Under these circumstances, Armenians in Nagorno-Karabakh do not imagine their life under Azerbaijani rule. After all, not a single Armenian has remained in the territories that were taken by Azerbaijan during the 44-Day War. Those who were too old, ill, or otherwise refused to leave in time, were either executed or detained. Thus, the risk of ethnic cleansing, either through further violence and threats, or worse – mass atrocities – is quite real. The regime in Baku openly states that it is prepared to use violence again if its demands are not met. For instance, on November 8, 2022, President Ilham Aliyev made explicit threats about new attacks if their demands were not met,[45] disregarding the recent joint announcement with Armenia and Russia in Sochi, Russia, on having a peaceful resolution. The reluctance to condemn such acts and statements only emboldens Azerbaijan further. It is not surprising that Azerbaijan’s jingoistic rhetoric and war crimes did not go away after the 2020 war.
What Can Be Done
First of all, it is critical that these events receive proper attention from international organizations, including the UN, and are characterized accordingly. The large-scale attack against the sovereign territory of Armenia was a clear act of aggression in violation of the UN Charter, and Azerbaijan continues to occupy territories in Eastern and Southern Armenia, creating significant livelihood challenges for the local population. And yet, many statements, including one from Secretary General Guterres stroke a neutral tone. This is unfortunate since, as we already described, this only emboldens the aggressor. The European Union’s civilian monitoring mission, which was deployed on October 20 and works on the territory of Armenia is a very welcome development. However, their mission is only for two months, and it doesn’t have enough staff on the ground. Moreover, Azerbaijan will likely disagree to prolong the mission, without considerable international pressure, yet it is crucial that such international mission remains in place as a mechanism to prevent further use of force. The UN could add its voice here, but also consider joining efforts with this mission. Stronger international presence and engagement is the only hope for peace, given the huge power imbalance between the two sides.

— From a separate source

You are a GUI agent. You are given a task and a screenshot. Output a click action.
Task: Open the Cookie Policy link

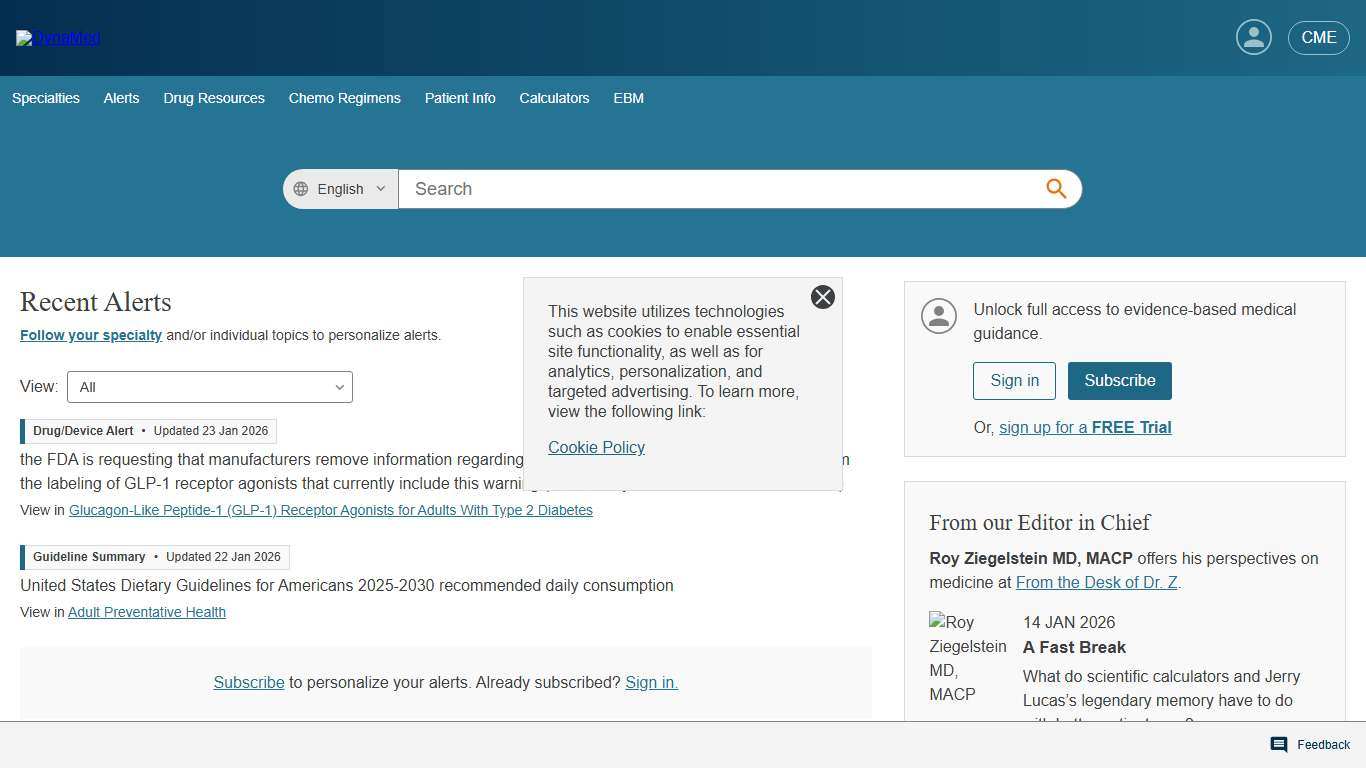(x=596, y=447)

Furthermore, the risk of ethnic cleansing and gross human rights abuses against the Armenian population of Nagorno-Karabakh should receive much greater attention. It should be made clear to Baku that the world is watching and expects it will move away from its policy of hatred towards Armenians, abandon its ongoing use of force and intimidation, and begin direct negotiations with Nagorno-Karabakh, which ideally would be internationally mediated. There should also be pressure on Baku to allow for humanitarian access (at the moment only ICRC has access), especially for the UN.
In closing, it should be noted that while this may seem like a small-scale conflict, it sets a dangerous precedent of normalizing the use of force and weakening international frameworks and institutions designed to resolve and prevent conflicts, including the UN. It also risks undoing all the gains Armenia has made in democratizing itself, led by authoritarian regimes in the region, and chiefly by Azerbaijan, Russia, and Turkey.